**Data rows**
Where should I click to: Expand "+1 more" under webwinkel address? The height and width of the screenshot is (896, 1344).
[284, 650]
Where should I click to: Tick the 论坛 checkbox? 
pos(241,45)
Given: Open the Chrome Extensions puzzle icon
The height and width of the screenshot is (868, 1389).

==

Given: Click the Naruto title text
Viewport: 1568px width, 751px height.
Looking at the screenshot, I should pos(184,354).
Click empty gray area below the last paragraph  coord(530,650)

**Set task**
Rewrite the records starting at the line that contains "Given: Open the Chrome Extensions puzzle icon" and ending at the line that contains "The height and width of the screenshot is (868, 1389).", with "puzzle icon" replaced by "toolbar button" and everything else unchanged.

**Answer for this exercise**
Given: Open the Chrome Extensions toolbar button
The height and width of the screenshot is (868, 1389).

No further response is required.